What Are Your Top 5 Books? (Books Talk Post)

cdominus says...

1. Midnight at the Well of Souls and the Well World novels - Jack L. Chalker (This is the series that got me started on sci-fi.) 1-5 are the best. The later novels were disappointing.

2. Hyperion and the rest of the Cantos series - Dan Simmons (you cried at the end of the last book didn't you Netrunner.)

3. 1984 - George Orwell

4. Caesar - Colleen McCullough

5. Ender's Game - Orson Scott Card

What Are Your Top 5 Books? (Books Talk Post)

calvados says...

Joseph Heller, "Catch-22"

most things by Vonnegut (esp. Breakfast of Champions, Slaughterhouse-5, and Deadeye Dick)

Cormac McCarthy, "The Road"

Ronald J. Glasser, "365 Days"

Richard Bach, "Stranger to the Ground" (and many others)

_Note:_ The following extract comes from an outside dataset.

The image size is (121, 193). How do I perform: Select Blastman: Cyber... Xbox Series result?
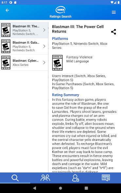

Honourable mentions: William Gibson, "Neuromancer" -- Murray Peden, "A Thousand Shall Fall" (w/ Google Books preview) -- Tim O'Brien, "The Things They Carried" -- John Irving, "A Prayer For Owen Meany" -- George Orwell, "1984" -- , Nick Hornby, "High Fidelity" / "About A Boy" -- Roald Dahl, "Skin" / "Over To You" / many others -- Paul Theroux, "The Mosquito Coast" / "Half Moon Street" -- James Howard Kunstler, "The Long Emergency" (preview) -- Vladimir Nabokov, "Lolita" -- many by Bill Bryson -- J.D. Salinger, "The Catcher In The Rye" -- Andy McNab, "Bravo Two Zero" -- Jonathan Safran Foer, "Extremely Loud & Incredibly Close" -- Alice Sebold, "The Lovely Bones" -- Miriam Toews, "A Complicated Kindness" -- Antoine de St-Exupery, "Wind, Sand, and Stars" -- LGen Roméo Dallaire, "Shake Hands With The Devil" -- Ernest K. Gann, "Fate Is The Hunter" -- (and to be continued most likely)

What Are Your Top 5 Books? (Books Talk Post)

Crake says...

1. Dune by Frank Herbert

2. Ender's Game by Orson Scott Card

3. Number9dream by David Mitchell

4. Oryx & Crake by Margaret Atwood (and yeah that's the source of my name)

5. Hmm i wanna include Diamond Age and Cryptonomicon (Neal Stephenson),
Night Watch (Terry Pratchett),
Pattern Recognition (William Gibson),
Lord of the Flies (William Golding),
Starship Troopers (Robert A. Heinlein)
1984 (George Orwell)

What Are Your Top 5 Books? (Books Talk Post)

Ornthoron says...

Kurt Vonnegut jr. is indeed the master. It's hard to pick just five, so this list might be a little random, but here are five books I have enjoyed immensely:

1. Cat's Cradle by Kurt Vonnegut jr.
2. 1984 by George Orwell
3. Catch 22 by Joseph Heller
4. Mengele Zoo by Gert Nygårdshaug
5. The Brothers Karamasov by Fjodor Dostojevskij

I especially like the religious themes in Cat's Cradle; that's why I picked it out to be on the list. But I have yet to read a Vonnegut book I didn't like, so many others could be there as well.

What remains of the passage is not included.